Mary soon finds work as a pianist in a Cooktown brothel, a cover for more lucrative employment as a spy into smuggling operations. Within a year she has moved to Lizard Island, locked into a marriage of convenience. It′s a rough, isolated place, crawling with hidden enemies — and unexpected temptation.
Mary dreams of making enough money to live on her own terms, far from the murky world of espionage in which she has become embroiled. But as the plot of her secret employers nears fruition, the stakes climb ever higher and Mary′s life is in great danger. Can her daring and luck save her one last time?

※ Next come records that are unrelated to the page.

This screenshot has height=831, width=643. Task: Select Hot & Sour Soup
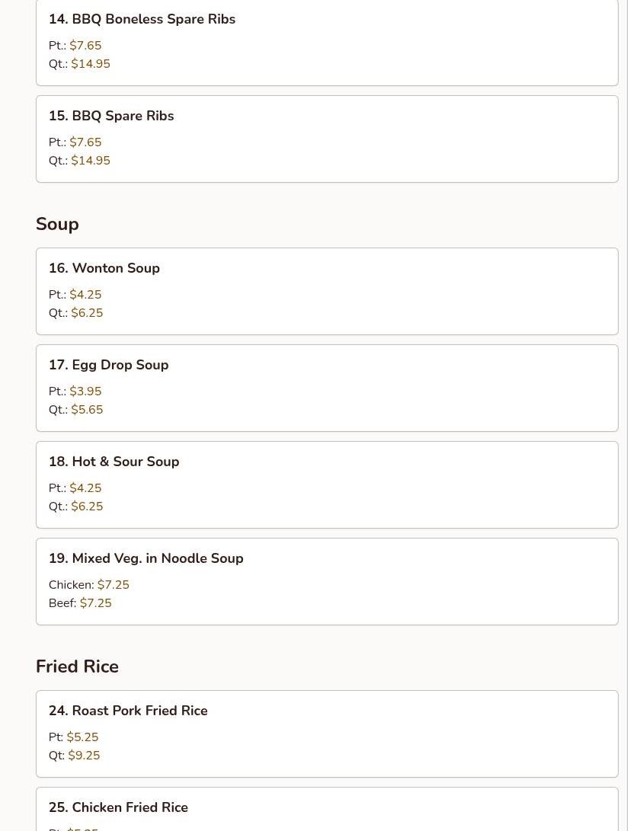114,462
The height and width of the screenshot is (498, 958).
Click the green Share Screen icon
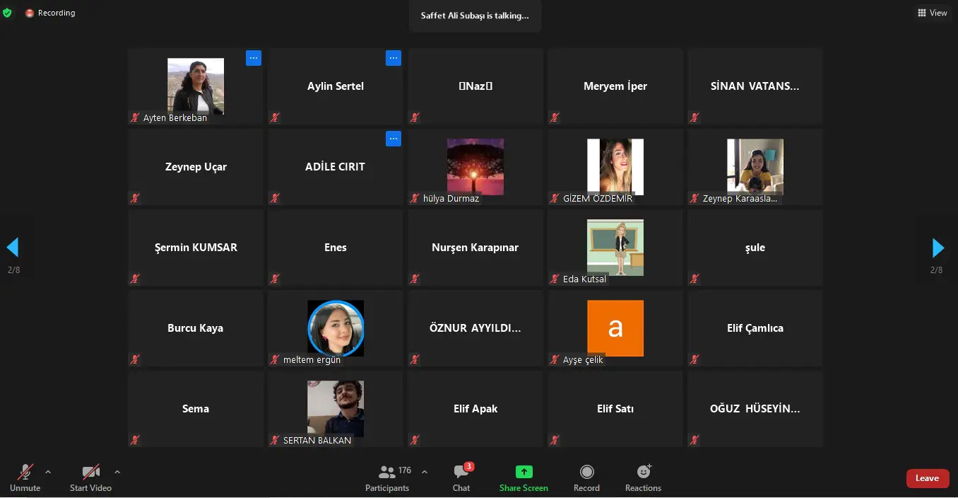[x=524, y=472]
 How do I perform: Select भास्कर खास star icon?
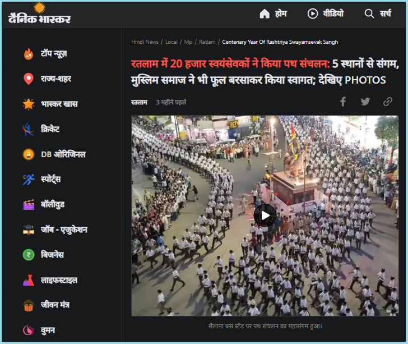coord(29,104)
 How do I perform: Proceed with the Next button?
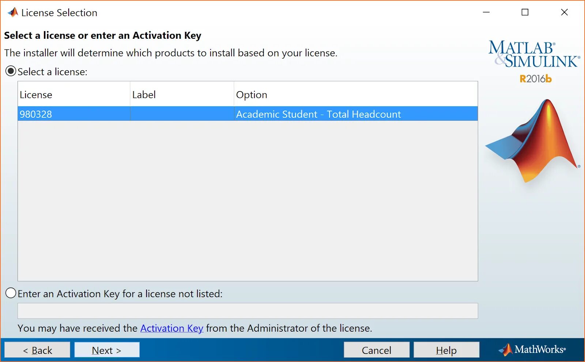click(107, 350)
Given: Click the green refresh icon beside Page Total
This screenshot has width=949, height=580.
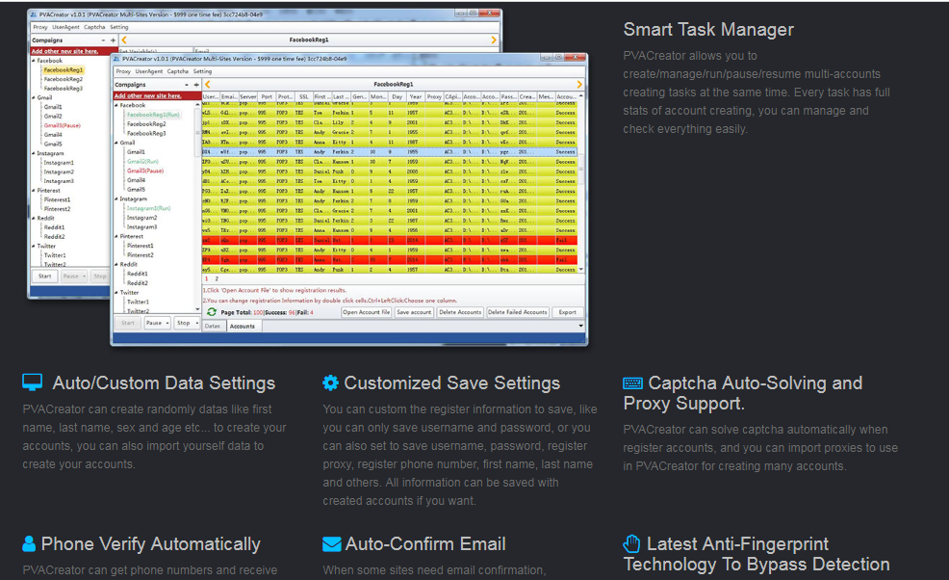Looking at the screenshot, I should point(211,312).
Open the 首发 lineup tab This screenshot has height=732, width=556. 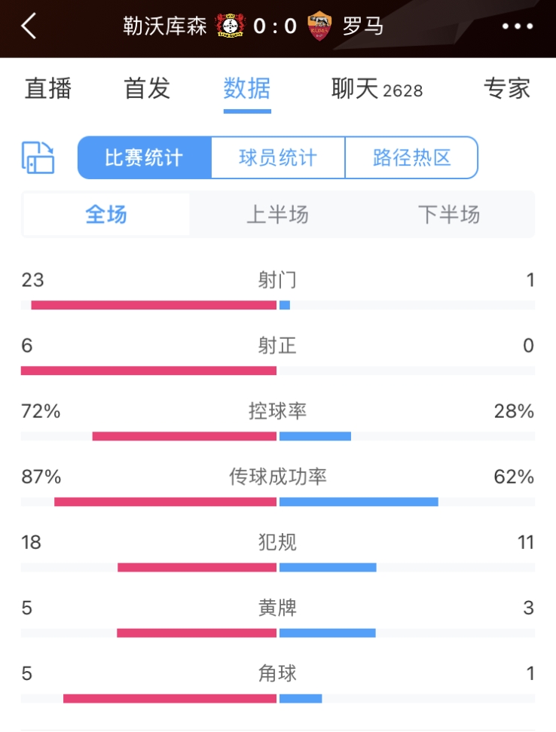point(147,89)
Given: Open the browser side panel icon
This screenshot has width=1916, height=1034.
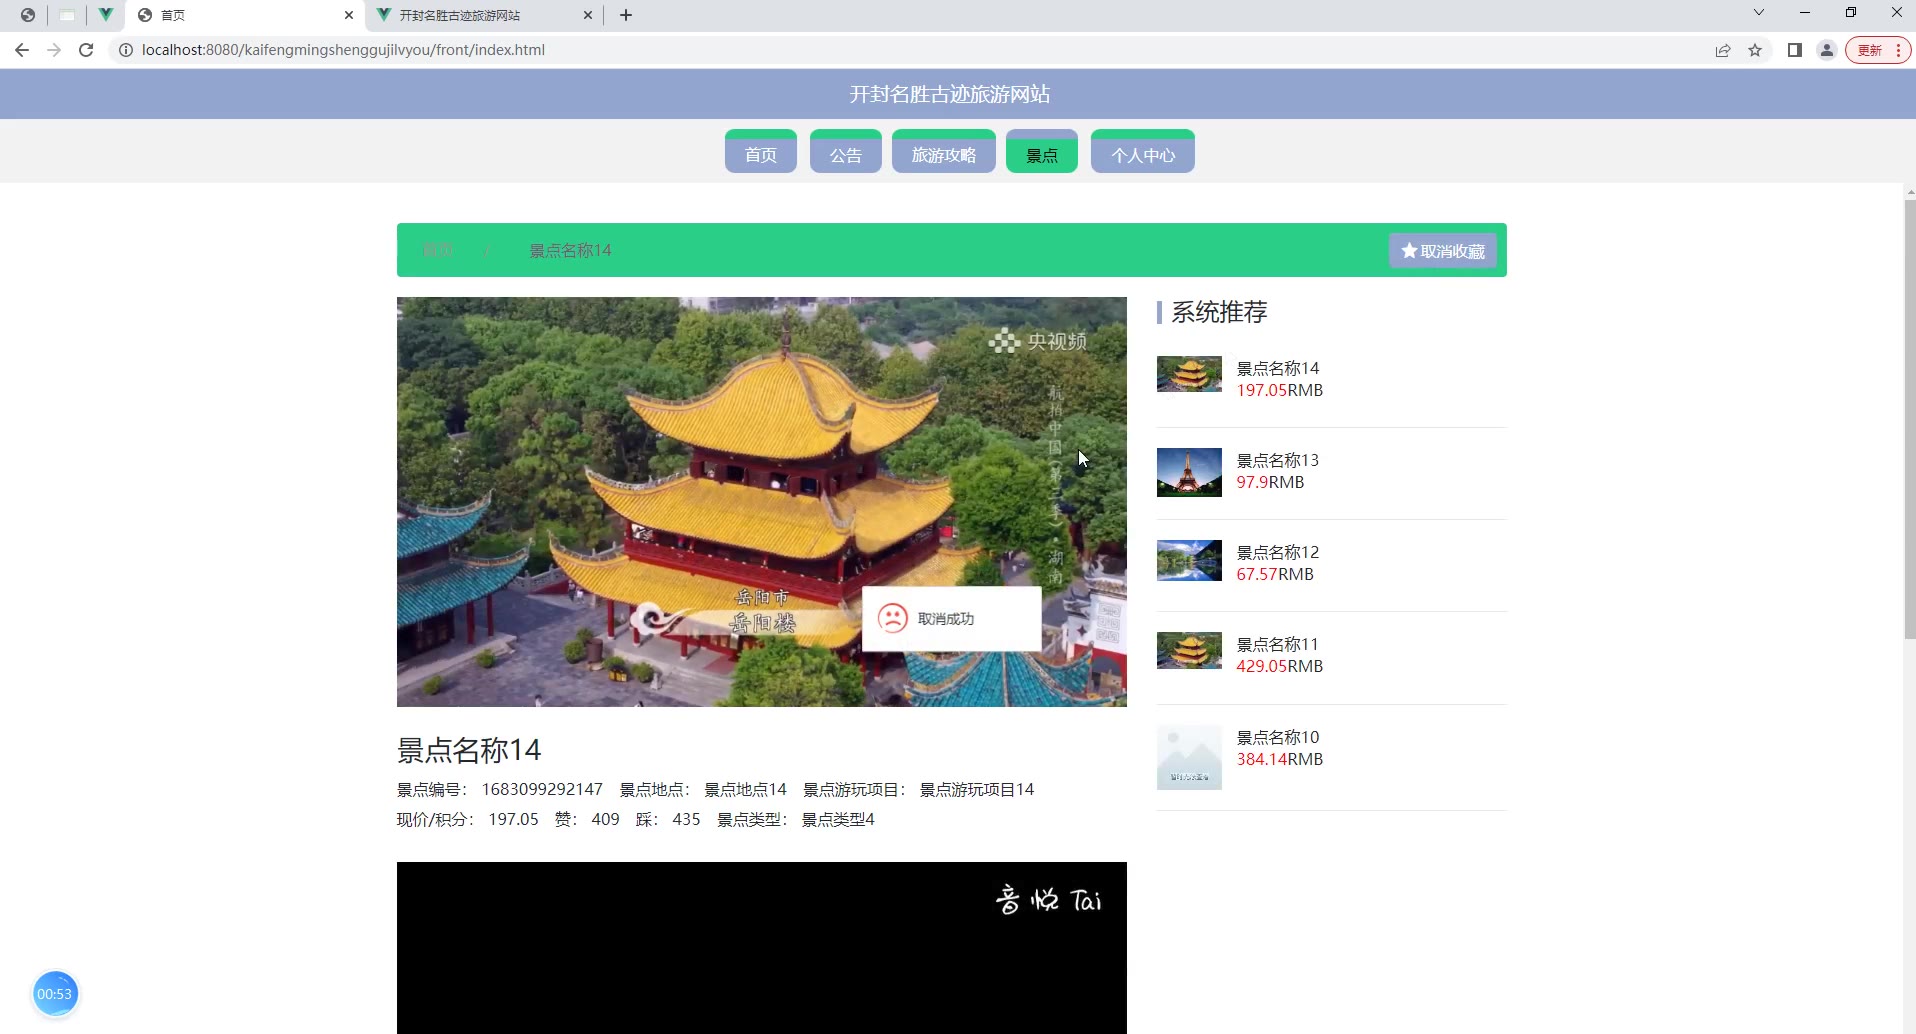Looking at the screenshot, I should pos(1794,50).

Drawing on the little-known history of lawless Far North Queensland and based on the true story of a remarkable woman and her intriguing diary, THE SECRET FATE OF MARY WATSON is a thrilling tale of peril and intrigue, infused with a heady combination of beauty and foreboding.
The Secret Fate of Mary Watson is Judy Johnson’s second book and first work of fiction. At first I thought the story must be based on that of Eliza Fraser, after whom Fraser Island is named, but the writer firmly establishes Mary Watson’s bona fide, quoting documents held in the John Oxley Library in Brisbane. As the reader is swept along not knowing which incident is fact and which fiction, Johnson seems to have almost channelled Watson.
The reader at times struggles to suspend disbelief. It is almost impossible to accept that in far North Queensland, in 1879, this feisty, educated, young woman, not yet out of her teens, was able to find a job as a piano player in a brothel and at the same time engage in espionage and smuggling. But all these amazing things Mary does, drawing on what seems to be an inexhaustible inbuilt store of cunning, duplicity and forward thinking.
Regardless of her cleverness and her ‘whatever it takes’ attitude to managing her life, Mary is still totally, physically vulnerable, particularly in her marriage of convenience to Robert Watson and her later pregnancy. Her bravery is amazing as she deals with angry aboriginals on remote Lizard Island .She also inspires a fierce loyalty from the Chinese servant Ah Sam and, by now, also from the reader.
This book is a good fast read, with an amazingly contrived twist in the tail.